:: What needs to be done ::
The response must contain every line from the records below that has "width".

:: Data shown ::
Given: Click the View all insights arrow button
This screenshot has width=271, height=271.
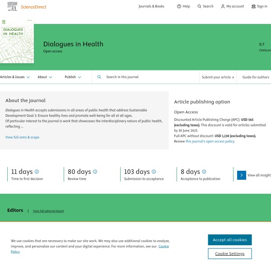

==

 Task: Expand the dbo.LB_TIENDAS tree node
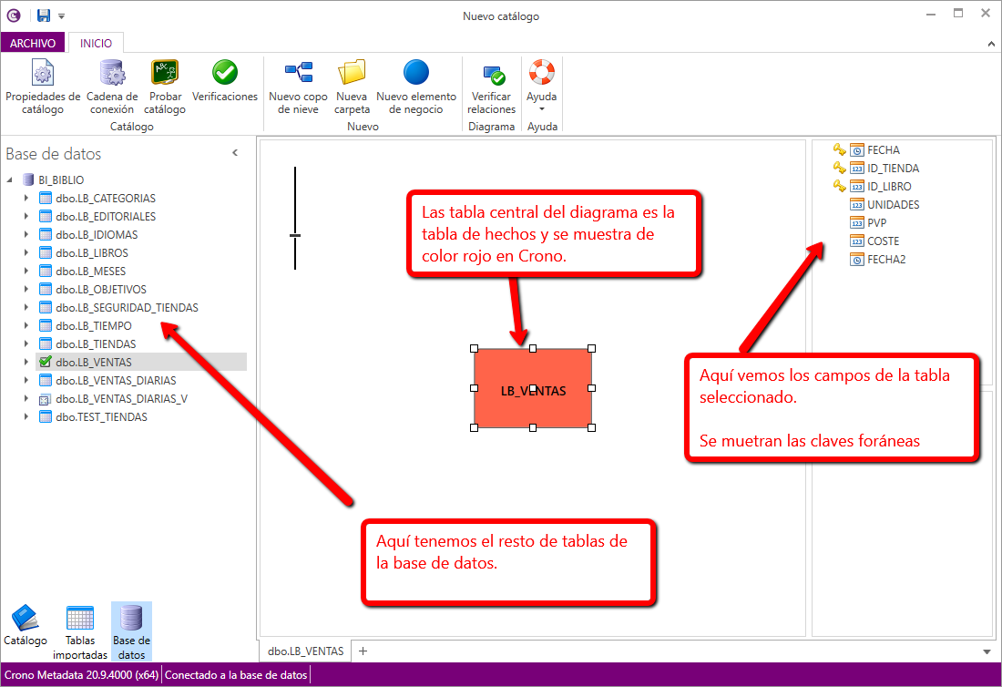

...

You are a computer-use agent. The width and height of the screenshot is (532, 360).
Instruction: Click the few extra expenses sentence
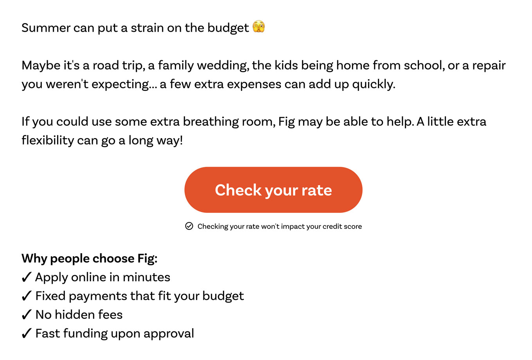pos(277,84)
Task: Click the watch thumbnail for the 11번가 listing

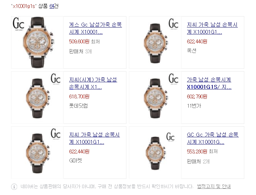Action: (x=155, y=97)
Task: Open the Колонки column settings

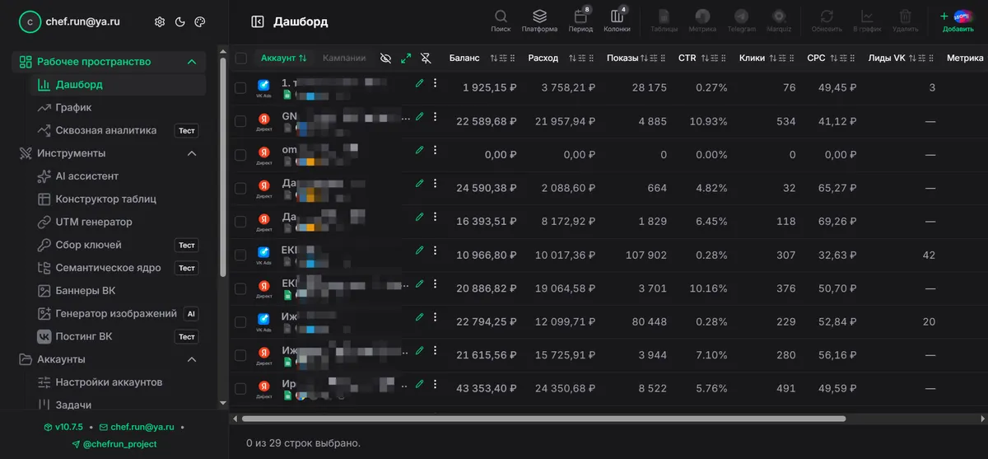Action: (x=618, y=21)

:: Output of the exercise ::
This screenshot has width=271, height=271.
You are a computer-use agent. The width and height of the screenshot is (532, 360).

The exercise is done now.